### Work instructions
Put every line of the material below into a Markdown table with two columns, Row and Line, numbering the rows and skipping blank lines; leave the pictures out.

### Extracted entries
------------

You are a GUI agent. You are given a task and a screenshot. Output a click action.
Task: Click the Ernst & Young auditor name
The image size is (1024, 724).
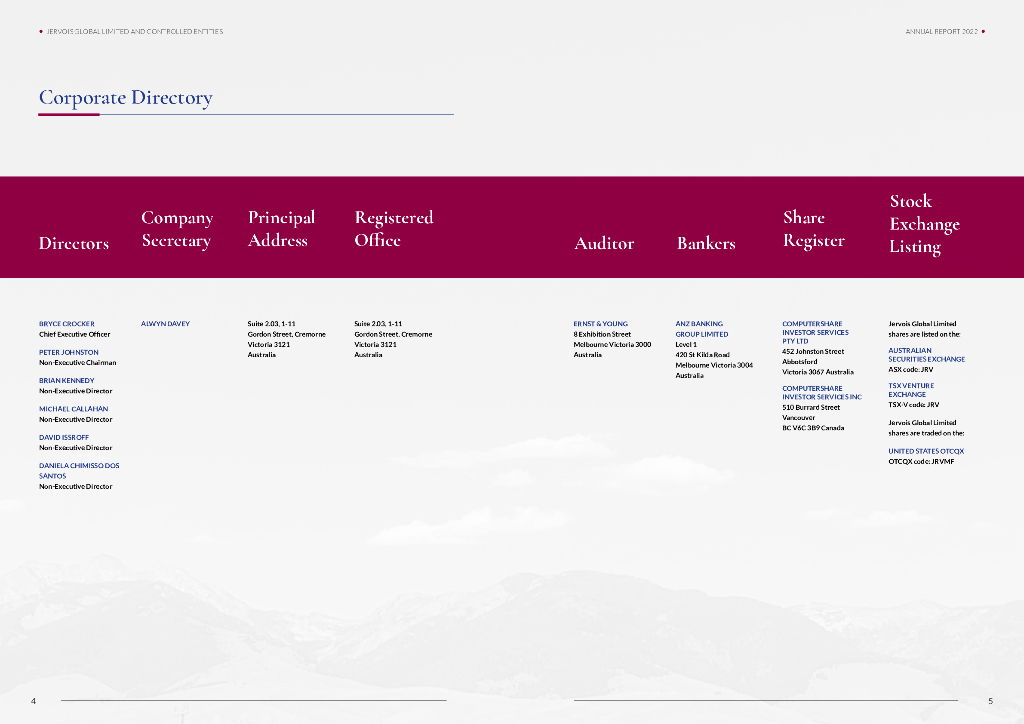[601, 324]
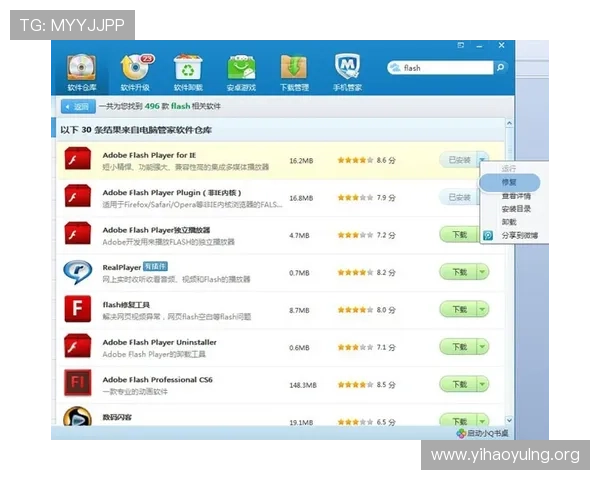Click the RealPlayer app icon
This screenshot has height=480, width=600.
point(78,271)
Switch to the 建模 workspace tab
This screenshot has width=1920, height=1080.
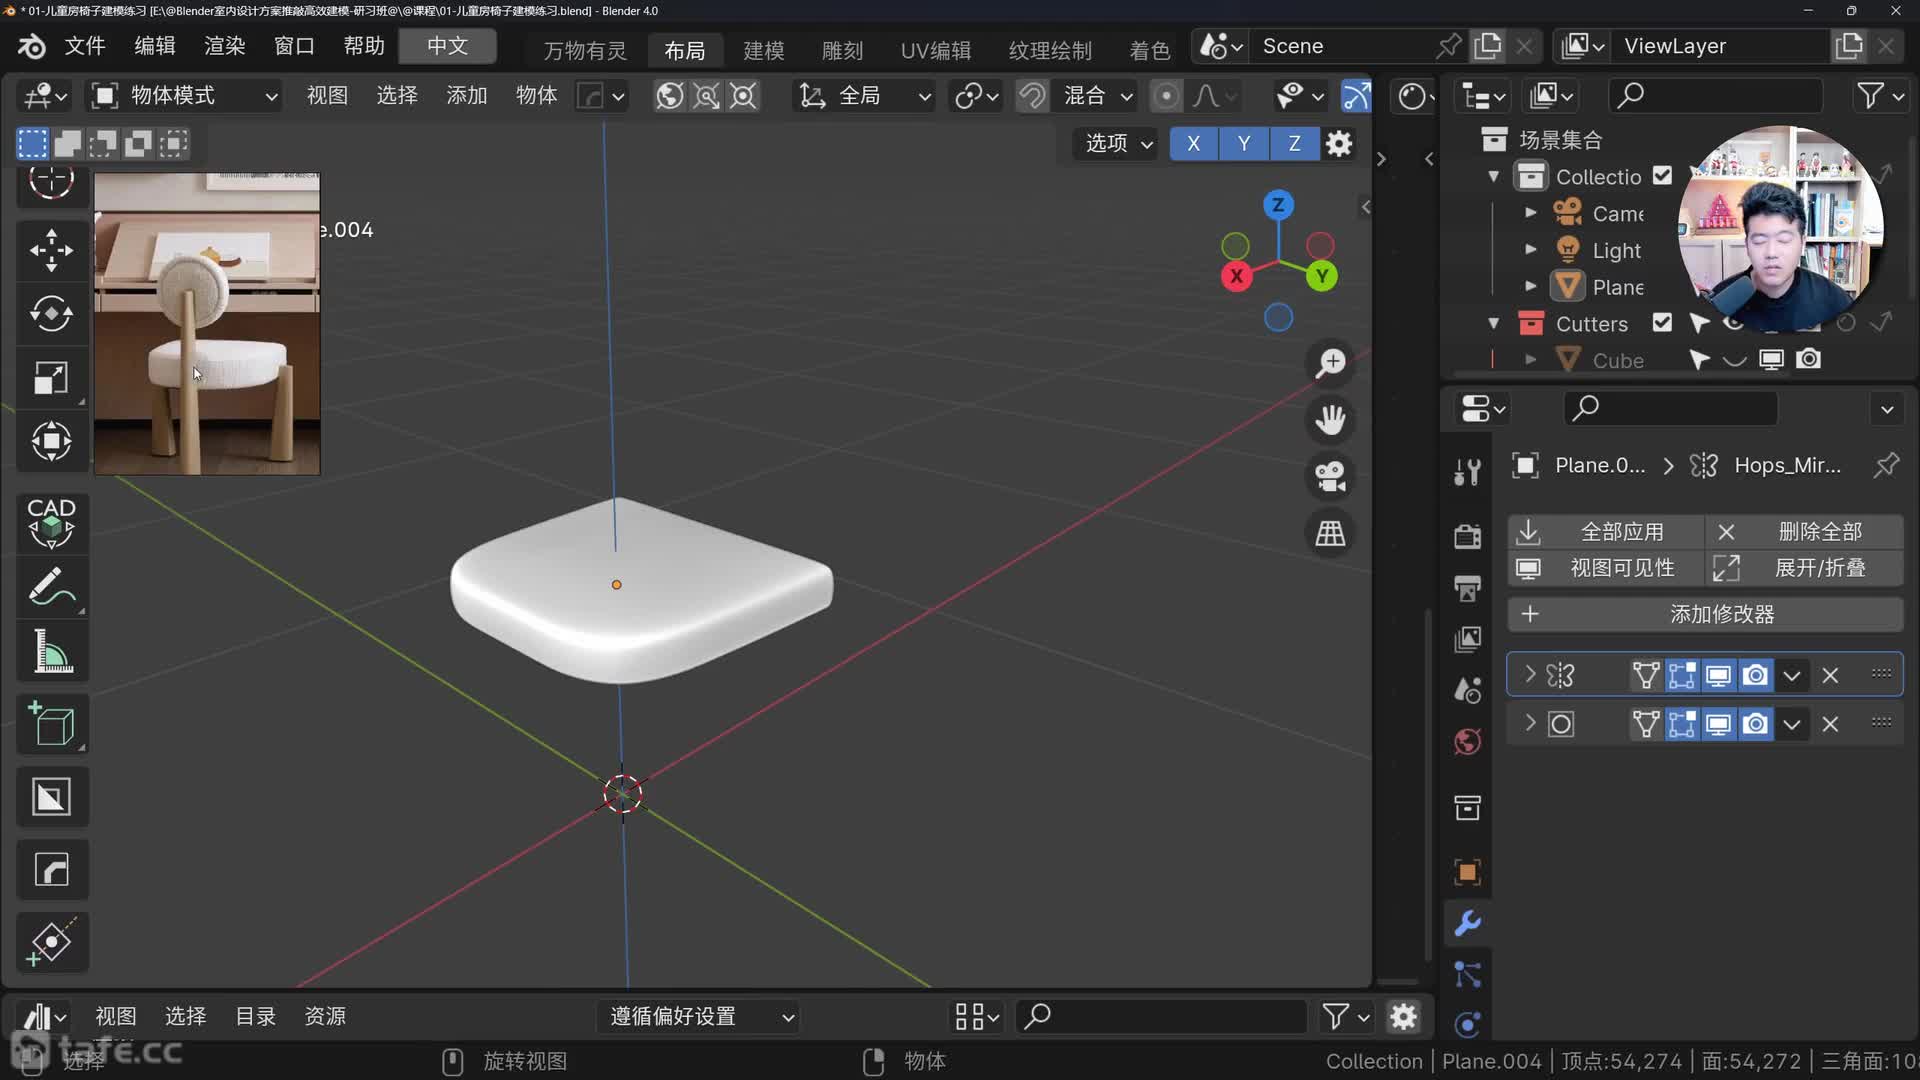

------------

### Final answer
| Row | Line |
|---|---|
| 1 | You are a GUI agent. You are given a task and a screenshot. Output a click action. |
| 2 | Task: Click the Ernst & Young auditor name |
| 3 | The image size is (1024, 724). |
| 4 | [601, 324] |
| 5 | Click the RealPlayer app icon |
| 6 | This screenshot has height=480, width=600. |
| 7 | point(78,271) |
| 8 | Switch to the 建模 workspace tab |
| 9 | This screenshot has width=1920, height=1080. |